* _EXCERPT_
In the past, your fund was occasionally invested in countries that had some catching up to do in terms of environmental and social standards. Why, then, was the fund classified as sustainable by a state authority?

Hauser: ERSTE RESPONSIBLE BOND EM LOCAL was launched in 2008. This made it possible for the first time for a broad investor base to invest in a widely diversified portfolio of local currency government bonds from the emerging markets. Over time, however, the keener focus on ESG criteria has made investments in emerging markets government bonds increasingly unattractive. This has caused us to change the investment universe.

What is the reason for this complete overhaul of your investment policy? Government bonds hardly play a role anymore. How come?

As a result of our swapping government bonds for bonds issued by supranational issuers, the fund has climbed to the highest echelons of the ESG ranking. Investments in countries that make little progress in implementing and complying with social and environmental standards or that do not meet minimum criteria in areas such as corruption or the rule of law are excluded under the new concept. Instead, we invest in bonds from supranational issuers.

What are bonds from supranational issuers?

Supranational (SSA; sovereign, supranational, and agency) bonds are generally defined as debt securities issued by international institutions or national non-governmental institutions with a public mandate. SSAs have different mandates and geographic focuses and are managed as if they were private but are owned by one or more governments. These institutions generally link their lending with social and political objectives, which are, of course, tied to compliance with ESG criteria. This is how supranational issuers achieve a very high ESG rating, and it is how we were awarded the Austrian Ecolabel. Examples of supranational issuers include the World Bank, the European Investment Bank, and the Asian Development Bank.

* _THINGS TO DO_
(a) Using the interview above, state whether each statement agrees with it: (i) the fund was launched in 2008; (ii) the fund now favors emerging-market government bonds over bonds from supranational issuers; (iii) the fund was awarded the Austrian Ecolabel. Answer yes or no for each, and quote the deciding words.
(b) List every supranational issuer that the interview above gives as an example.
(c) Reproduce the interview above from "As a result" up to and including "from supranational issuers?", word for word.

(Entries for locating words and elements)
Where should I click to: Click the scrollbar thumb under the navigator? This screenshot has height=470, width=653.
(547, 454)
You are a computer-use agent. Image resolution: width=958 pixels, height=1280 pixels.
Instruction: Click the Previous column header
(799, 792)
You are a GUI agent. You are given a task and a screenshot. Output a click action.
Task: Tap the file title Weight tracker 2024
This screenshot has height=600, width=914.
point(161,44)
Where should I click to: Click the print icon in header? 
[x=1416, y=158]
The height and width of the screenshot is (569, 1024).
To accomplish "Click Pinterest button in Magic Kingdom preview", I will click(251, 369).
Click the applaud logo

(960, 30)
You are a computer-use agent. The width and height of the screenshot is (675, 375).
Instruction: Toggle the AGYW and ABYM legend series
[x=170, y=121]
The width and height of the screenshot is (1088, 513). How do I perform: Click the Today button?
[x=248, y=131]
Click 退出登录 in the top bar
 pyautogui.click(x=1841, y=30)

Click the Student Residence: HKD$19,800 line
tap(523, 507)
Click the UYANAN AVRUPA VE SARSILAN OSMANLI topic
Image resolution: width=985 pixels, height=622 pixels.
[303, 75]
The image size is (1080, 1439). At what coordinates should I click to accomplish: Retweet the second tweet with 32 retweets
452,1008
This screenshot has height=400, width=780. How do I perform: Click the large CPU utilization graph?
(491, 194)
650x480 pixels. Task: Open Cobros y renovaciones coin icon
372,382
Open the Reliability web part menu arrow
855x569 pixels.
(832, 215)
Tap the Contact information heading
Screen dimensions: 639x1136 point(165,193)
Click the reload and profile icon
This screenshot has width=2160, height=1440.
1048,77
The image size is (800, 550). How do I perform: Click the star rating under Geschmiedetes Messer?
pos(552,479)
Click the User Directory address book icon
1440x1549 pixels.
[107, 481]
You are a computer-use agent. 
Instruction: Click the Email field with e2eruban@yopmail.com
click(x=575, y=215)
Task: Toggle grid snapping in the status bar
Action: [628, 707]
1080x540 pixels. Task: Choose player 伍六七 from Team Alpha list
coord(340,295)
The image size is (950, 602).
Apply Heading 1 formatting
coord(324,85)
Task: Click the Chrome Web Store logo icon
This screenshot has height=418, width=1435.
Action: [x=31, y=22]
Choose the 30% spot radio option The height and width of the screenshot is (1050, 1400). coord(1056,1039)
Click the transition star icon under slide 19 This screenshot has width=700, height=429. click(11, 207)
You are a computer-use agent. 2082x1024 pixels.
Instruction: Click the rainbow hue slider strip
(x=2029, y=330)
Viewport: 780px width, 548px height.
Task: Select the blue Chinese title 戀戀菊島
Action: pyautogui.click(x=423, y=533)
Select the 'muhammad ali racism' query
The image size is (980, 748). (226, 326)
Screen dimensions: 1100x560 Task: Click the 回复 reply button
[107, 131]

* _ANSWERS FOR THE TASKS_
(a)
(i) Yes: "ERSTE RESPONSIBLE BOND EM LOCAL was launched in 2008."
(ii) No: "As a result of our swapping government bonds for bonds issued by supranational issuers, the fund has climbed to the highest echelons of the ESG ranking."
(iii) Yes: "it is how we were awarded the Austrian Ecolabel."

(b)
- The World Bank
- The European Investment Bank
- The Asian Development Bank

(c)
As a result of our swapping government bonds for bonds issued by supranational issuers, the fund has climbed to the highest echelons of the ESG ranking. Investments in countries that make little progress in implementing and complying with social and environmental standards or that do not meet minimum criteria in areas such as corruption or the rule of law are excluded under the new concept. Instead, we invest in bonds from supranational issuers.

What are bonds from supranational issuers?